LIGO Support Ticket 2116
Ticket Information
Number: support 2116
User: anderson@ligo.caltech.edu
Email: espinoza_e__AT__ligo.caltech.edu,skoranda__AT__gravity.phys.uwm.edu
Status: resolved
Assigned To: gthain
Date: Tue, 2 Oct 2007 11:35:31 -0700
From: Stuart Anderson <anderson__AT__ligo.caltech.edu>
To: condor-support__AT__cs.wisc.edu
CC: Erik Espinoza <espinoza_e__AT__ligo.caltech.edu>
Subject: LIGO: problems migrating Quill from 6.8.5 to 6.9.4
X-Seen-BY: mailfromd 4.1 lava.cs.wisc.edu
We are trying to migrate the LIGO Condor pool today at Caltech from 6.8.5
running Quill to 6.9.4 running Quill++ and are running into a few problems.
We have a dedicated collector/negotiator machine that also runs postgres
for quill. However, when we try to start condor_dbmsd on that machine
(by additing to the DAEMON_LIST--is this the right place to run this?)

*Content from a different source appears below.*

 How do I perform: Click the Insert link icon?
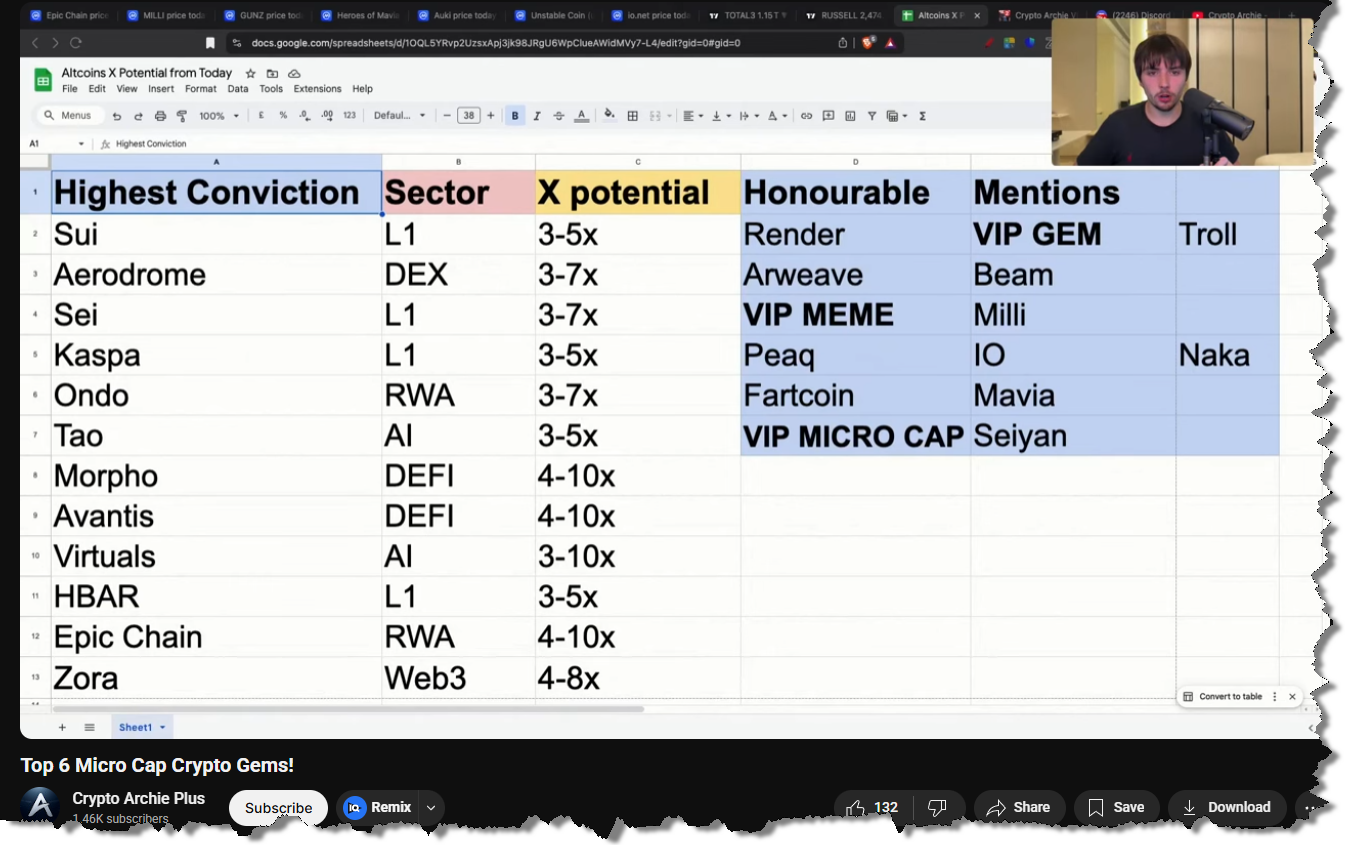click(806, 116)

we get the following error:
10/2 10:11:02 ******************************************************
10/2 10:11:02 ** condor_dbmsd (CONDOR_DBMSD) STARTING UP
10/2 10:11:02 ** /usr/sbin/condor_dbmsd
10/2 10:11:02 ** $CondorVersion: 6.9.4 Aug 30 2007 $
10/2 10:11:02 ** $CondorPlatform: X86_64-LINUX_RHEL3 $
10/2 10:11:02 ** PID = 32642
10/2 10:11:02 ** Log last touched 10/2 10:10:51
10/2 10:11:02 ******************************************************
10/2 10:11:02 Using config source: /usr1/condor/condor_config
10/2 10:11:02 Using local config sources:
10/2 10:11:02 /usr1/condor/condor_config.local
10/2 10:11:02 DaemonCore: Command Socket at <10.14.0.25:59849>
10/2 10:11:02 main_init() called
10/2 10:11:02 ERROR "Assertion ERROR on (jobQueueDBUser)" at line 137 in file dbms_utils.C
Looking at the source code it appears that this indicates that QUILL_DB_USER
is not set, however, we did not have that set in 6.8 and I can find no
mention of this variable in the 6.9 manual. Assuming we are starting
condor_dbmsd on the right machine, what should this variable be set to?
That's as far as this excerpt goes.